• _WHAT THE TASK ASKS_:
Write out the passage of the interview text from "Amatoritsero Ede: It" up to and including "background and influences.".

• _TEXT FOR ANALYSIS_:
Amatoritsero Ede: It is a pleasure to have this chat with you; especially because it has been a long time in coming. To begin, please give our readers a sense of your literary background and influences.

H. Nigel Thomas: Thanks, Ama, for paying attention to my work. My first influence was my maternal grandfather, John Dickson. At the age of three I went to live in his household. He was then 73, and he was always reading. I wanted to read too, and he taught me how. Soon I too was reading. As soon as I was able to take books from the library, somewhere around age 8, I did. By the time I was ten, I was fascinated by the images and rhythms of the hymns we sang in the Methodist Church I attended. Even so school assignments were the only writing I did then. Around age 19 I wrote and directed short plays to raise money for the Methodist Church. I never considered such writing to be serious, and never saved any copies of the plays. Around 19 too, I began to pay attention to style in the books I read. I specifically remember re-reading and underling some of James Baldwin’s sentences and comparing them with Richard Wright’s. I cannot tell you why I was so struck by their beauty, because even though I had passed English literature at the G.C.E O level, writing style wasn’t among the topics we’d covered.

I immigrated to Canada at age 21, and my first priorities were food and shelter. To obtain those I took a course in psychiatric nursing. While working part time in the field, I attended university intending to study botany, later I thought it would be sociology, but it ended up being English. At age 28—I had already completed an MA— I became aware one Sunday while taking a solitary walk on Mount Royal that the thoughts investing my head were poems. That’s how the serious phase of my creative writing began. From that Sunday on, for 7 years, I wrote poetry every day. I found it bizarre. Fiction came later, when I was 34. Characters and their stories began to fill my head while I was in bed and sometimes kept me awake until 4 a.m. I had no choice but to get up and record what I was experiencing. I never considered most of those stories publishable, but they were my apprenticeship in fiction writing. Some of them are in my short story collection How Loud Can the Village Cock Crow?: And Other Stories. The title story has been widely anthologized. Another of the stories morphed into what became my first novel, Spirits in the Dark. At the time, 1981-82, I was pursuing a doctorate at Université de Montréal, and the late writer Hugh Hood was one of the professors in the English Department. I knew him only because the department was small, and he was a very gregarious man who was exceptionally generous with his time. Today, I doubt I would have pursued creative writing as assiduously if I hadn’t met him. He met me in the department office one afternoon and began a conversation about the use of ritual in African novels. (His field was English Romanticism). We chatted away, and at the end of the conversation he asked me if I did any creative writing. I said yes. He offered to look at some of it. When he did he said it was good. A year later, when the earlier version of Spirits in the Dark was written, I asked him to critique it for me. He did and suggested I offer it for publication. I didn’t. I wasn’t comfortable with it. A few months after he’d read it, he was the guest editor for Rubicon (a literary journal publishing out of McGill at the time; it’s now extinct) and asked me to send the section which is now published in a few anthologies with the title “At the Market.”

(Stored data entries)
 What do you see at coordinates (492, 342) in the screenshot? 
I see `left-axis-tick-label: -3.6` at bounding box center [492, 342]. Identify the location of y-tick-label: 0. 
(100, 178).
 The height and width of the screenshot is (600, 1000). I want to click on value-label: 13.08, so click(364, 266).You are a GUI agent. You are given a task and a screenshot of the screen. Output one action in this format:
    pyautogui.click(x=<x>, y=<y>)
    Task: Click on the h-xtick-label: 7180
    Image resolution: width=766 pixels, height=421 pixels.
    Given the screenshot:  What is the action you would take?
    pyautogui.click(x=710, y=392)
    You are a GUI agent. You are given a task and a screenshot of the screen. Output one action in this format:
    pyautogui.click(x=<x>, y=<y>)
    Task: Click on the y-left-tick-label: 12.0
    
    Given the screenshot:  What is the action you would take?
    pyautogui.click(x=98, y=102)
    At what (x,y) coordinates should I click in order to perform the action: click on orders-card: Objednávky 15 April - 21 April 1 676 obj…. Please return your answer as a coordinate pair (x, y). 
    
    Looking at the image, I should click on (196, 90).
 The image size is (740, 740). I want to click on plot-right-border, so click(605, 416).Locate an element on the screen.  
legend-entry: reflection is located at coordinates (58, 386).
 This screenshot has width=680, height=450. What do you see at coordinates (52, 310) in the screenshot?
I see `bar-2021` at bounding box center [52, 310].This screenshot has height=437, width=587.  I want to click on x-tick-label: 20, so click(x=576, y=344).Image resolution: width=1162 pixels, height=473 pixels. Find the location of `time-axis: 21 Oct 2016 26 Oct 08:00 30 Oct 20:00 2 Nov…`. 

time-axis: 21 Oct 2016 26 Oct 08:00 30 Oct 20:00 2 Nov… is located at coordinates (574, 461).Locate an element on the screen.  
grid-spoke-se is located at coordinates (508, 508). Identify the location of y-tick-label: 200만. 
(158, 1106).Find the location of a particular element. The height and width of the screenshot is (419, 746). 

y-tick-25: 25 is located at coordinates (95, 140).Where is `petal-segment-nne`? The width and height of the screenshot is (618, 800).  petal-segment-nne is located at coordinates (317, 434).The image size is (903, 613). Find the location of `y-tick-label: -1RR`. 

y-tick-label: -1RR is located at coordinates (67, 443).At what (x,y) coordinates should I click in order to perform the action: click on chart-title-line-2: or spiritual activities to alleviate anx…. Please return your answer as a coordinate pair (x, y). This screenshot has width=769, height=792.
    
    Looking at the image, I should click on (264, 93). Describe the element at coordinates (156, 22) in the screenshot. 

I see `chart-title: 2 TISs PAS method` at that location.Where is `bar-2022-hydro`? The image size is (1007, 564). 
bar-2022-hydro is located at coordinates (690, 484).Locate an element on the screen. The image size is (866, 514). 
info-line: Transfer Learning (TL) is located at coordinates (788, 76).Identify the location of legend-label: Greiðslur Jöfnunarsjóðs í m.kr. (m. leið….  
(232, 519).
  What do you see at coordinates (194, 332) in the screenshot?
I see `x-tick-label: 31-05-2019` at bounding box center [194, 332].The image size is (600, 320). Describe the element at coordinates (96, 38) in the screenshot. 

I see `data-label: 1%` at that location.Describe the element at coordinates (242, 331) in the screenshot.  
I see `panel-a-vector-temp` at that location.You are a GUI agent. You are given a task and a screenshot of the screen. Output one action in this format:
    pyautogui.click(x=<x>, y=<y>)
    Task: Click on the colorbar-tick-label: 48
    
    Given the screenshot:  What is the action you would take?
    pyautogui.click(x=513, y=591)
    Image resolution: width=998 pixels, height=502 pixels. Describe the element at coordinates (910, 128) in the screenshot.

• _EXERCISE ANSWER_:
Amatoritsero Ede: It is a pleasure to have this chat with you; especially because it has been a long time in coming. To begin, please give our readers a sense of your literary background and influences.